Amertume et colère des femmes tunisiennes

Le Texte Adopté Par LANC A Provoqué La Colère De Citoyens Et De Citoyennes De Militants Des Droits Humains Ou Encore De Représentants De La Société Civile Et De La Classe Politique. Crédits Photo FETHI BEL

Elles ont manifesté lundi, inquiètes des restrictions à leurs droits que cherchent à faire voter les islamistes d’Ennahda.

Les Tunisiennes ont fêté lundi la Journée de la femme avec amertume. Le 13 août 1956 était promulgué le Code du statut personnel (CSP), une série de lois leur accordant plus de droits.
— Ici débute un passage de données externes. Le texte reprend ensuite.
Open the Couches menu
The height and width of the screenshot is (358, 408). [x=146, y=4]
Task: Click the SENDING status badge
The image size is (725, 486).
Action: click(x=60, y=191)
Depuis, cette date est devenue leur journée. Mais, lundi, plus que d’une commémoration, il s’agissait surtout d’une protestation. Contre un article de la future Constitution présenté par Ennahda (le parti islamiste au pouvoir). Le 1er août dernier, la commission droits et libertés de l’Assemblée nationale constituante (ANC) adoptait un ­texte, l’article 28, que l’on peut traduire en ces termes: «L’État assure la protection des droits de la femme, de ses acquis, sous le principe de complémentarité avec l’homme au sein de la famille.»
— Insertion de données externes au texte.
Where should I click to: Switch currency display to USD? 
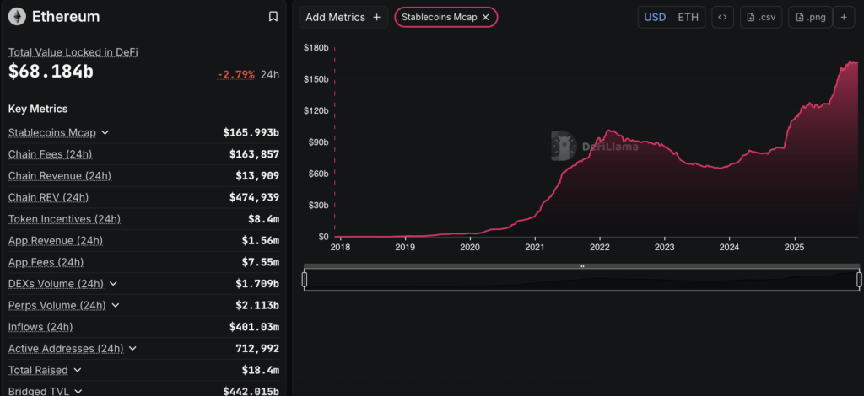click(655, 17)
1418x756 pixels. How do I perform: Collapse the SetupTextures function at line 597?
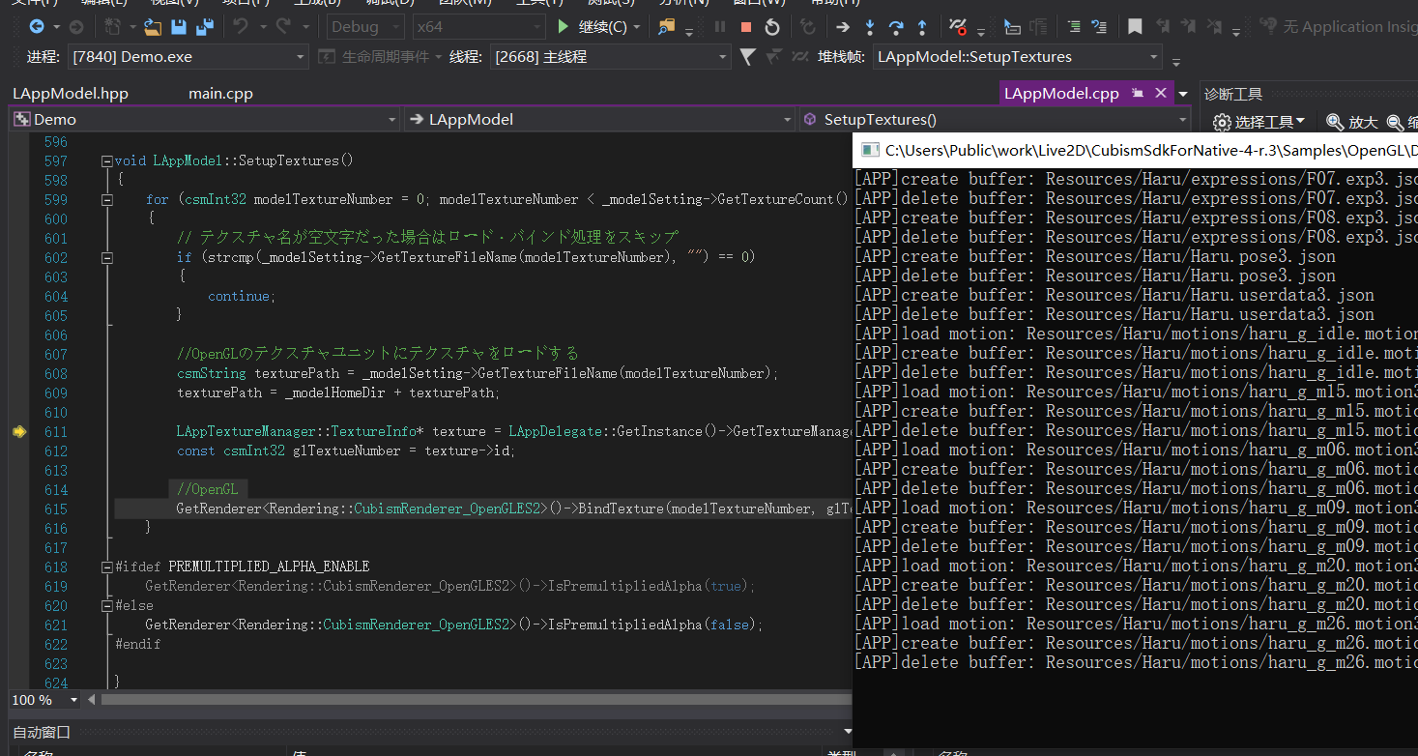(106, 161)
Deux expressions ont provoqué la colère de citoyens et de citoyennes, de militants des droits humains ou encore de représentants de la société civile et de la classe politique: «complémentarité» et «au sein de la famille». La femme ne serait donc pas l’égale de l’homme et n’existerait pas si elle n’est pas mariée. Sur les réseaux sociaux ou dans la presse, femmes et hommes ont dénoncé la «régression» engagée par cette commission majoritairement Ennahda et raillé ce texte lorsque, cinq jours plus tard, l’athlète Habiba Ghribi devenait la première femme à offrir une médaille olympique à la Tunisie.

Exemple de modernité

«Ce pays a été fondé sur les droits des femmes, explique Bochra Belhaj Hmida, avocate et militante, faisant référence au CSP. Ceux qui viennent les remettre en cause tiennent un discours étranger à la Tunisie. Vous allez au fin fond du pays, les femmes sont dans des situations matérielles et sociales insupportables, mais cha­cune est digne et consciente de ce qu’elle vaut.»
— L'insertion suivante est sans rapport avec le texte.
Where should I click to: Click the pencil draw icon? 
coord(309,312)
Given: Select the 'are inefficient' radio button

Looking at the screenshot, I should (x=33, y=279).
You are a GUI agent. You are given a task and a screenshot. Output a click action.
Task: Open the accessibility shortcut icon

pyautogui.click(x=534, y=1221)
Farida Labidi (Ennahda), la présidente de la commission concernée, s’est défendue, assurant que «les droits et acquis de la femme ne seront pas touchés». Sans revenir sur l’inégalité: «On ne peut pas parler d’égalité entre l’homme et la femme dans l’absolu.»

Erreur tactique pour ses défenseurs, cette affaire de «complémentarité» est apparue quelques jours avant la date anniversaire du CSP, «un élément de l’identité tunisienne», selon Bochra ­Belhaj Hmida. Encouragé par Bourguiba, le CSP, exemple de modernité dans le monde arabe, a par exemple interdit la polygamie, obligé le consentement mutuel en cas de mariage et donné aux femmes des droits en cas de divorce.

Des rassemblements et des pétitions pour éviter tout retour en arrière ont été initiés. À l’initiative notamment de Selma Mabrouk, députée (Ettakatol, coalition, centre gauche), membre de la commission droits et libertés: «Si l’article 28 est adopté en séance plénière, explique celle qui fut la première à alerter l’opinion, je ne voterai pas pour la Constitution.» «Je pense que la femme est attaquée, estime la comédienne Leïla Toubel, parce qu’elle représente un barrage face à l’obscurantisme et le projet social d’Ennahda. Ils ­feraient mieux de s’occuper de faire un peu plus de politique.» Des mots qui prennent une résonance toute parti­culière alors que le gouvernement subit de nombreuses critiques sur sa gestion du pays.

Le rapporteur de la nouvelle Constitution a annoncé lundi soir que sa date d’adoption, fixée par le gouvernement au 23 octobre 2012, pourrait être repoussée à avril 2013, ce qui risque d’approfondir l’incertitude politique dans le pays.